Treating trauma is especially reliant on building trust. Trauma breaks fundamental beliefs, that you are safe, that the world is a safe place, and that you can predict what will happen to you. Traumatized folks have trouble with trust, of themselves and others. After all, lots of trauma is a result of someone close to you totally betraying trust and taking advantage of vulnerability.
From safety and security, we are able to acknowledge shortcomings and failings. We are able to empathize with others when we ourselves feel validated and understood. Yet we deny this to those most in need. Rehabilitation will never come from shame, pain and distrust.
Our stubborn reliance on incarceration is destroying us.
First, trauma impedes trust and slows down development of decision making mechanisms – most people we incarcerate are trauma survivors. Second, prison re-traumatizes people while reinforcing distrust, paranoia and self-hatred. Third, those who make it through the system are unsupported and are sometimes actively impeded if they try to do the right thing.
Our prison system is designed to fail. It fails our inmates and it fails our society.

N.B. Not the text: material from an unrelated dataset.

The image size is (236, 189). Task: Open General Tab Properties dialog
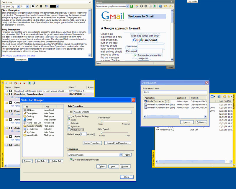click(x=118, y=143)
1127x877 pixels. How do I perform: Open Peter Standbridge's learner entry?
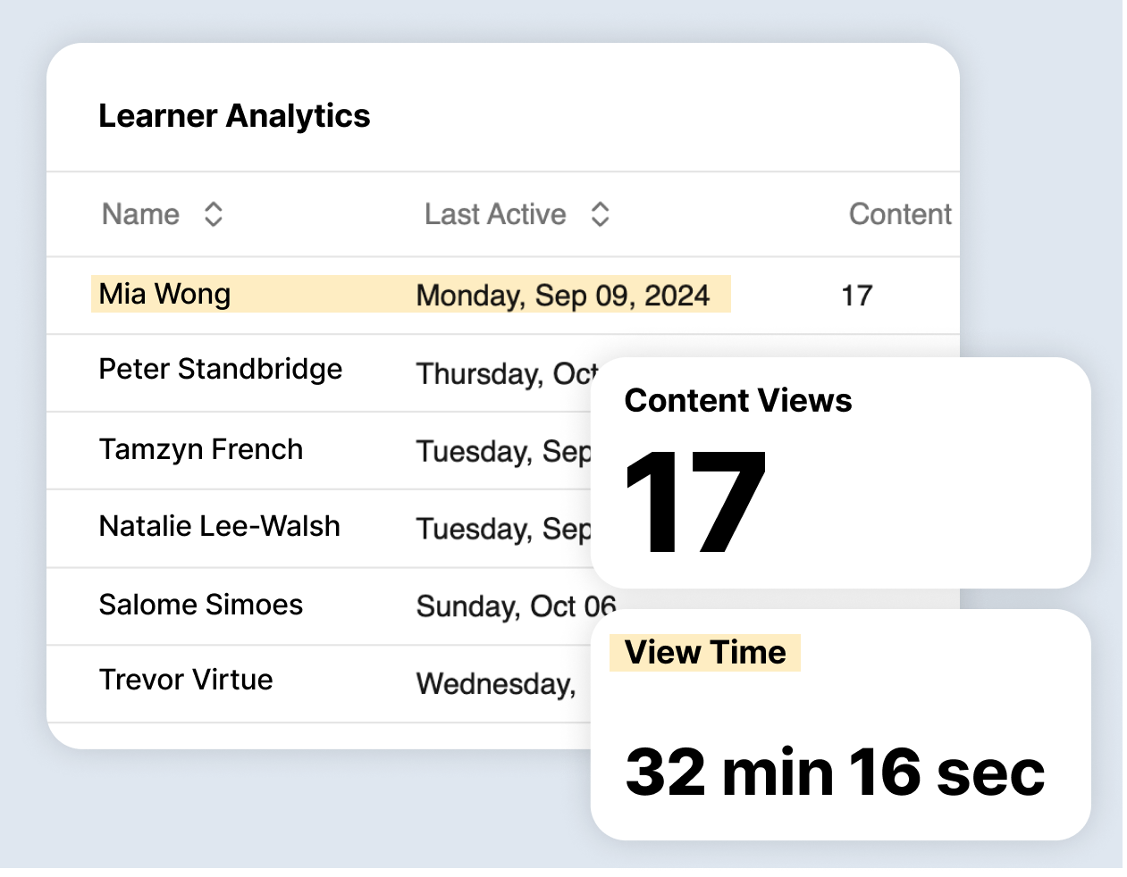[220, 369]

It takes hurting people, hurts them more, then blames them for not improving. Why would you contribute to a society that denies your basic humanity? Why would you care about others, when you’re told and taught your own pain is not worthy of care and attention?
We need to focus more on prevention and change than punishment and revenge. If we don’t, the cycle will continue, and things will keep getting worse.
It starts with you. It starts today.